DOCUMENTO:

DOMINGO 4º.
DESPUÉS DE EPIFANÍA. D. – VERDE
Salmo 96, 7-8
Epístola
de San Pablo a los Romanos 13, 8-10
San
Mateo 8, 23-27
Como el día de
Pascua es el que determina el número de los domingos después de la Epifanía y
después de Pentecostés; los que hay después de la Epifanía, y cuyo curos
interrumpe la Septuagésima, se trasladan para llenar los que quedan vacíos
hasta el Adviento, y que exceden el número de los veinticuatro después de Pentecostés.
La movilidad, por decirlo así, de estos domingos ha hecho que no se les haya
asignado oficio propio para la misa del día, y en esto consiste que el introito
o principio de la misa del tercero, cuarto, quinto y sexto domingo de la
Epifanía, es el mismo. Está tomado del versículo 8 del salmo XCVI, como queda dicho en el domingo precedente; solo son
propios de este domingo la Epístola y el Evangelio.

BLOQUE DE DATOS:
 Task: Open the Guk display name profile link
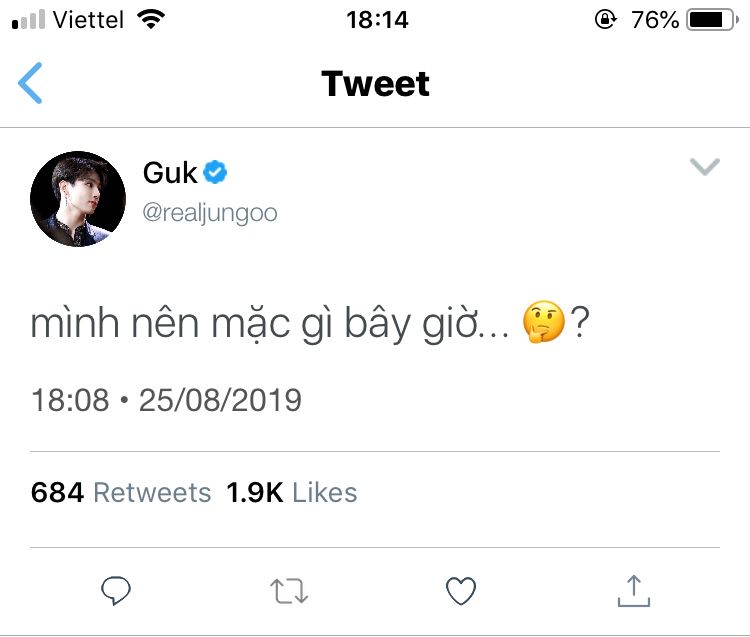(x=170, y=173)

EJERCICIO ESCRITO: Según el documento sobre el cuarto domingo después de Epifanía, ¿qué partes de la misa son propias de ese domingo?

RESULTADO: La Epístola y el Evangelio.